Keywords: Anti-Mullerian hormone, antral follicle count, in vitro fertilization, ovarian reserve tests, poor ovarian reserve

How to cite this article:
Jirge PR. Poor ovarian reserve. J Hum Reprod Sci 2016;9:63-9

How to cite this URL:
Jirge PR. Poor ovarian reserve. J Hum Reprod Sci [serial online] 2016 [cited 2023 Mar 24];9:63-9. Available from:

   Introduction Top

Ovarian reserve defines the quantity and quality of the ovarian primordial follicular pool. Poor ovarian reserve (POR) indicates a reduction in the quantity of ovarian follicular pool in women of reproductive age group and is an important cause of infertility in many couples. Existence of POR has been unmasked due to an increasing acceptance of in vitro fertilization (IVF) as a modality of treatment for infertility. It is believed that approximately 10% of the women undergoing IVF will show poor response to gonadotropin stimulation.[1],[2],[3] However, the incidence may be much higher in the infertile population as many may never undergo a complete evaluation or IVF.

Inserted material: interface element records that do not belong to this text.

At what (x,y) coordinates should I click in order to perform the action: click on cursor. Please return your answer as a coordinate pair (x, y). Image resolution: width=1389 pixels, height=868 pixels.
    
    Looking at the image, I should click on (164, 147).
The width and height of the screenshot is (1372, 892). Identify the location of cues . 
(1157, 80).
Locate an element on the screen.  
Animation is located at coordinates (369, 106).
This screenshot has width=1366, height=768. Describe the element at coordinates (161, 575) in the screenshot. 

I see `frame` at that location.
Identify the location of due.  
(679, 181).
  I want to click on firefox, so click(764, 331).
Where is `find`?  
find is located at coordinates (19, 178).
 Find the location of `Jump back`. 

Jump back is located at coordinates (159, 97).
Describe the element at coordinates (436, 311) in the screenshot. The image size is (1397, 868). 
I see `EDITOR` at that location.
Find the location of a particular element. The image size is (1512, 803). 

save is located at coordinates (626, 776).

Diminished ovarian reserve is a phenomenon often noted in women in their mid to late thirties, but it may affect younger women as well. It is believed that there is an accelerated decline in follicular pool at the age of 37–38 when it reaches below a critical of 25,000.[4] Subsequently, there remains a very limited time for conception with one's own eggs. It is believed that this phenomenon is accompanied by a declining quality due to aging oocytes, and hence, young women with POR may have better chance at conception.[5],[6] However, recent evidence challenges this and POR may be associated with low pregnancy rates irrespective of age[7],[8],[9] and a high pregnancy loss.[10],[11]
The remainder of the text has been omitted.